ABOUT THIS EXERCISE | Produce a character-for-character copy of the data below.

INPUT DATA |

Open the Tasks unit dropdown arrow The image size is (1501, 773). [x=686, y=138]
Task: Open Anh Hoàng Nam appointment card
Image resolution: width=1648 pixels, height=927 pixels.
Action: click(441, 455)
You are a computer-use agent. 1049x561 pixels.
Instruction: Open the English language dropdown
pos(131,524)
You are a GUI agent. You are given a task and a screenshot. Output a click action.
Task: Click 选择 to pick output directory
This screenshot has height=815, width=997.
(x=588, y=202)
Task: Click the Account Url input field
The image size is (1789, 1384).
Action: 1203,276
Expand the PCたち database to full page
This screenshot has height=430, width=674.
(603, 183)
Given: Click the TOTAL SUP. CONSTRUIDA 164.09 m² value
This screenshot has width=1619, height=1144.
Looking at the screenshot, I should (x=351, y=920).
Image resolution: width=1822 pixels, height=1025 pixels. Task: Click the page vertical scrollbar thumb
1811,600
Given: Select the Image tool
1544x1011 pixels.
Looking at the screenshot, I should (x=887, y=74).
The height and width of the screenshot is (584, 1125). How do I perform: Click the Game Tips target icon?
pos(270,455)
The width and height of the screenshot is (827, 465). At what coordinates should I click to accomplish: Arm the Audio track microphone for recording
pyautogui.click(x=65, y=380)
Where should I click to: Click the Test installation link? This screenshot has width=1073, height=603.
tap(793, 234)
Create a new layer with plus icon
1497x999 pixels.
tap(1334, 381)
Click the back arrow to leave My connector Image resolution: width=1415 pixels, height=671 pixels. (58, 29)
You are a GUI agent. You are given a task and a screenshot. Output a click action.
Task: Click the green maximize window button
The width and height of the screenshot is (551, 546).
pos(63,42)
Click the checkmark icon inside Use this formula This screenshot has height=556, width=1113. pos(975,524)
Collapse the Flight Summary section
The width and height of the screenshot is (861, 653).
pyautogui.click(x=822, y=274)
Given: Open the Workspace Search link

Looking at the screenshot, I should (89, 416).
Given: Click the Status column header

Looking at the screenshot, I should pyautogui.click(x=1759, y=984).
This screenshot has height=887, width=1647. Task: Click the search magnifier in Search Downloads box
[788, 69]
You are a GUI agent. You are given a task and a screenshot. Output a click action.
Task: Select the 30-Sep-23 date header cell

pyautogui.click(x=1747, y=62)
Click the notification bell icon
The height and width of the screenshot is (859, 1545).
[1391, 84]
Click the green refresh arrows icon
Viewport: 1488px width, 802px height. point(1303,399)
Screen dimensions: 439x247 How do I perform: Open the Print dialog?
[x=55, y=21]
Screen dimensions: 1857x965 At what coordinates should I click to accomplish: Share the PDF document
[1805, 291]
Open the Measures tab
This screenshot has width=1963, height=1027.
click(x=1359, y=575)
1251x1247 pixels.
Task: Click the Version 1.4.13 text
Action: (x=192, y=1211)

TASK RESULT |
Open the Tasks unit dropdown arrow The image size is (1501, 773). [x=686, y=138]
Task: Open Anh Hoàng Nam appointment card
Image resolution: width=1648 pixels, height=927 pixels.
Action: click(441, 455)
You are a computer-use agent. 1049x561 pixels.
Instruction: Open the English language dropdown
pos(131,524)
You are a GUI agent. You are given a task and a screenshot. Output a click action.
Task: Click 选择 to pick output directory
This screenshot has height=815, width=997.
(x=588, y=202)
Task: Click the Account Url input field
The image size is (1789, 1384).
Action: 1203,276
Expand the PCたち database to full page
This screenshot has height=430, width=674.
(603, 183)
Given: Click the TOTAL SUP. CONSTRUIDA 164.09 m² value
This screenshot has width=1619, height=1144.
Looking at the screenshot, I should (x=351, y=920).
Image resolution: width=1822 pixels, height=1025 pixels. Task: Click the page vertical scrollbar thumb
1811,600
Given: Select the Image tool
1544x1011 pixels.
Looking at the screenshot, I should (x=887, y=74).
The height and width of the screenshot is (584, 1125). How do I perform: Click the Game Tips target icon?
pos(270,455)
The width and height of the screenshot is (827, 465). At what coordinates should I click to accomplish: Arm the Audio track microphone for recording
pyautogui.click(x=65, y=380)
Where should I click to: Click the Test installation link? This screenshot has width=1073, height=603.
tap(793, 234)
Create a new layer with plus icon
1497x999 pixels.
tap(1334, 381)
Click the back arrow to leave My connector Image resolution: width=1415 pixels, height=671 pixels. (58, 29)
You are a GUI agent. You are given a task and a screenshot. Output a click action.
Task: Click the green maximize window button
The width and height of the screenshot is (551, 546).
pos(63,42)
Click the checkmark icon inside Use this formula This screenshot has height=556, width=1113. pos(975,524)
Collapse the Flight Summary section
The width and height of the screenshot is (861, 653).
pyautogui.click(x=822, y=274)
Given: Open the Workspace Search link

Looking at the screenshot, I should (89, 416).
Given: Click the Status column header

Looking at the screenshot, I should pyautogui.click(x=1759, y=984).
This screenshot has height=887, width=1647. Task: Click the search magnifier in Search Downloads box
[788, 69]
You are a GUI agent. You are given a task and a screenshot. Output a click action.
Task: Select the 30-Sep-23 date header cell

pyautogui.click(x=1747, y=62)
Click the notification bell icon
The height and width of the screenshot is (859, 1545).
[1391, 84]
Click the green refresh arrows icon
Viewport: 1488px width, 802px height. point(1303,399)
Screen dimensions: 439x247 How do I perform: Open the Print dialog?
[x=55, y=21]
Screen dimensions: 1857x965 At what coordinates should I click to accomplish: Share the PDF document
[1805, 291]
Open the Measures tab
This screenshot has width=1963, height=1027.
click(x=1359, y=575)
1251x1247 pixels.
Task: Click the Version 1.4.13 text
Action: (x=192, y=1211)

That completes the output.